15 Jan, 2016
Nonegative Matrix Factorization (NMF)
- Distance based clustering (e.g. k-means) is difficult in high dimensions because ni high dimensions, elements are sparse and far apart.
- Alternatives:
- Spectral Clustering
- Clustering via NMF
- Originally, NMF was used to save on storage. That is, storing $W,H$ is much cheaper than storing $M$ ($\because (p+k)n \ll p\times n$). In this case, $W,H$ need not be unique, as long as we can retrieve $M=WH$.
$ \underset{n\times p}{X} $ is a matrix s.t. $n \ll p$.

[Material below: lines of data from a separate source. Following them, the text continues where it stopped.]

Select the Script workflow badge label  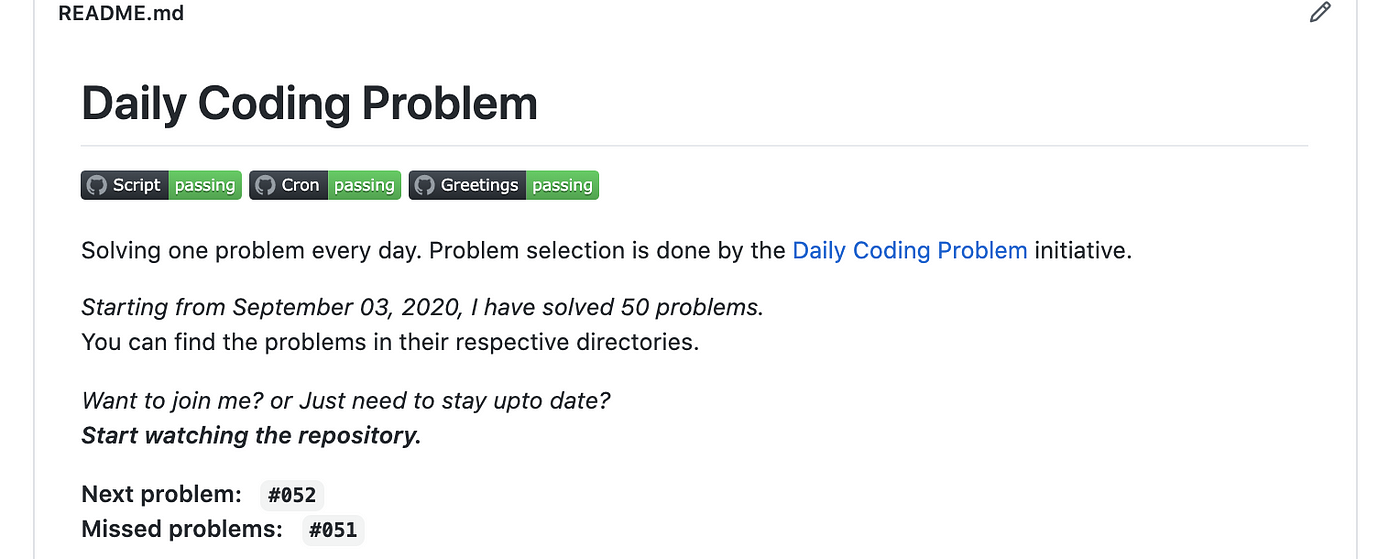pyautogui.click(x=136, y=185)
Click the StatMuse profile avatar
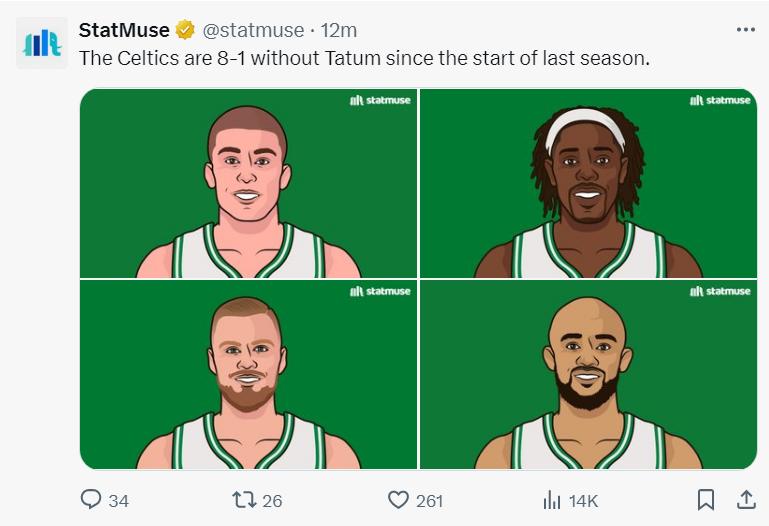 [x=42, y=43]
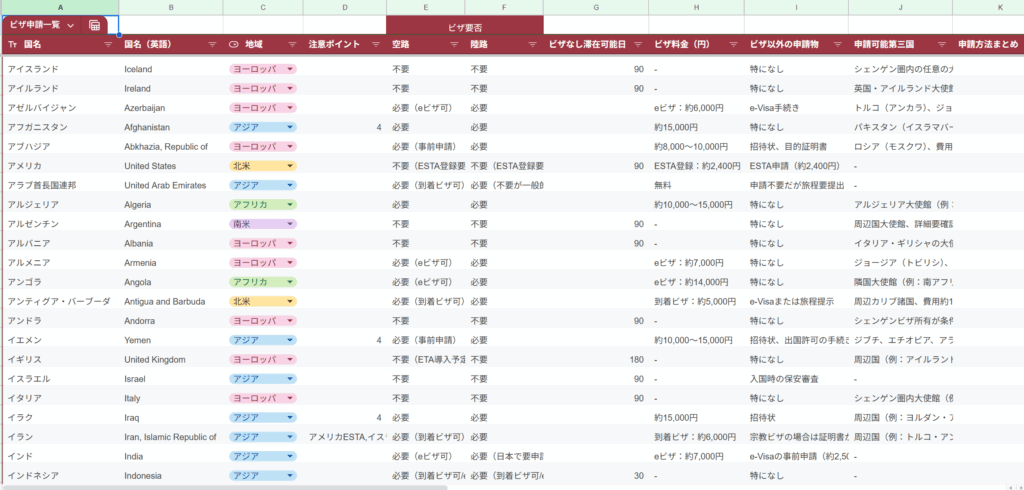Select column G header
Viewport: 1024px width, 490px height.
[596, 7]
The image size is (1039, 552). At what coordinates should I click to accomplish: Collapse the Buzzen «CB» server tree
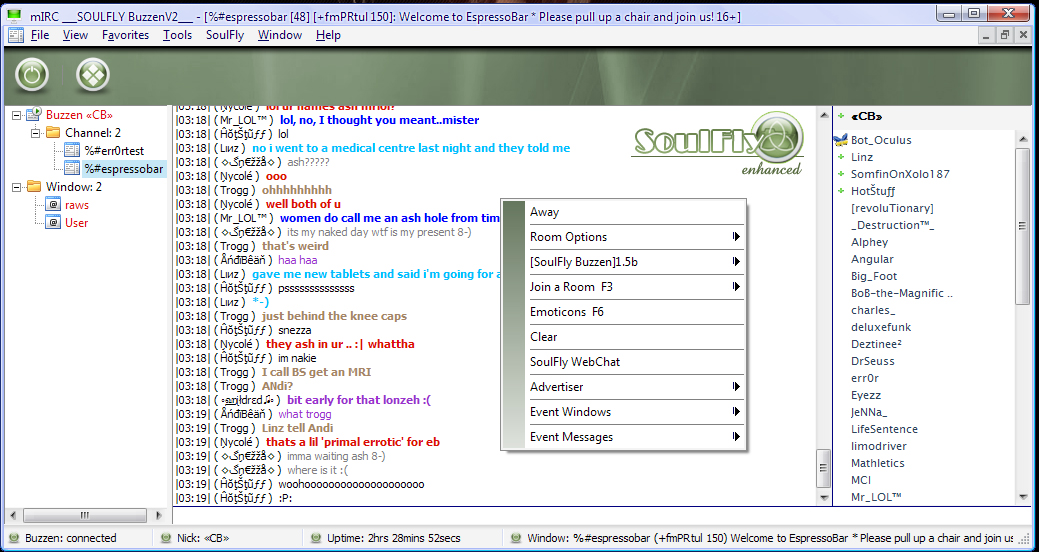coord(16,115)
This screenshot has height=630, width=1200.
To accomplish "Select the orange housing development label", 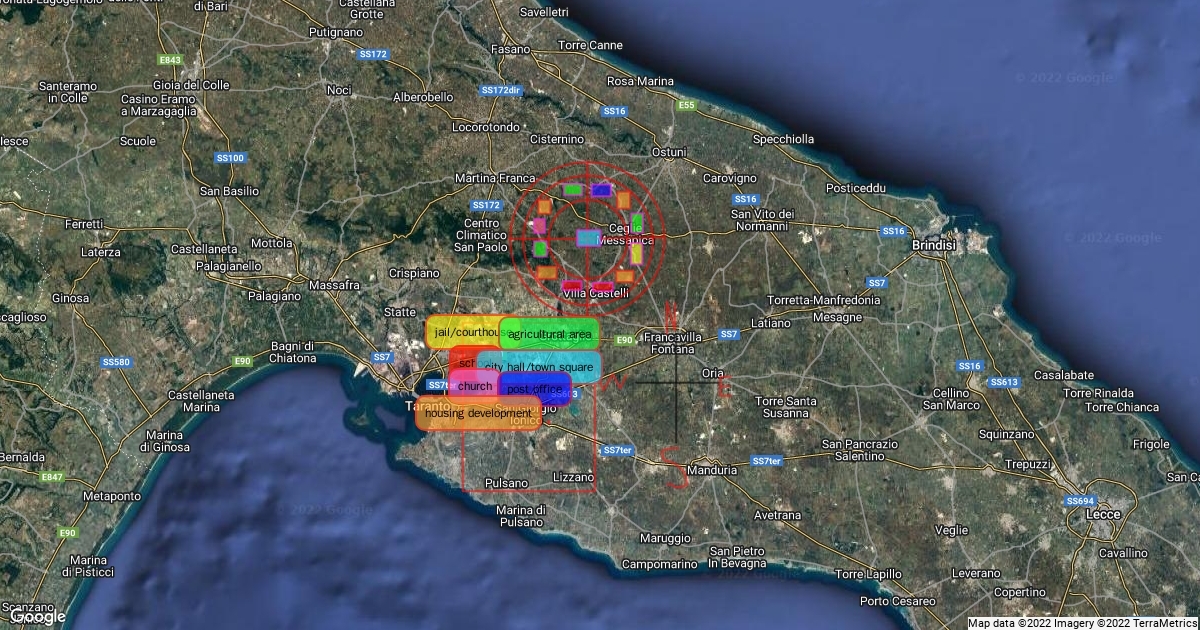I will coord(478,413).
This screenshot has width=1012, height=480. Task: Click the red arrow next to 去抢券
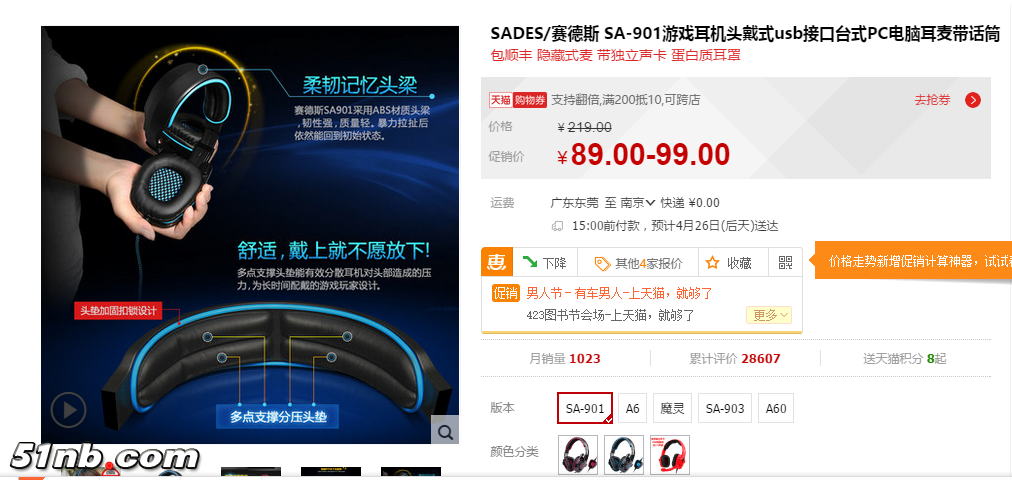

Let $M = X’ \Rightarrow \underset{p\times n}{M}$, and let
$\underset{p\times k}{W},\underset{k\times n}{H} \gg 0$ (i.e. every element $\gt 0$), $k \lt n$.
We seek to optimize
\(\underset{W,H}{\text{argmin}} \norm{M-WH}_2.\)
NMF
- Similar to factor analysis. NMF provides interpretation for matrix $X$.
- k-means
- $M = WF$
- $ \underset{W}{\text{argmin}} \norm{M-WH}_2 $
- Each of the $k$ columns in $W$ is a cluster center. Each column in $H$ have exactly one $1$ and all other elements are $0$.
- $H_{l,j} = 1 \Rightarrow$ sample $j$ belongs to cluster $l$.
- NMF
- $M \approx WF$
- If $H_{l,j}$ is the biggest element in $H_{,j}$ then sample $j$ belongs to the $l^{th}$ cluster
- $W$ isn’t interpreted but $H$. $W$ is like the $k$ means of the clusters, but no solud interpretation. Only used for clustering.
From a practical perspective, Bayesian methods are used only when uncertainty is of interest. If the practitioner is only interested point estimation, frequentist methods are preferred.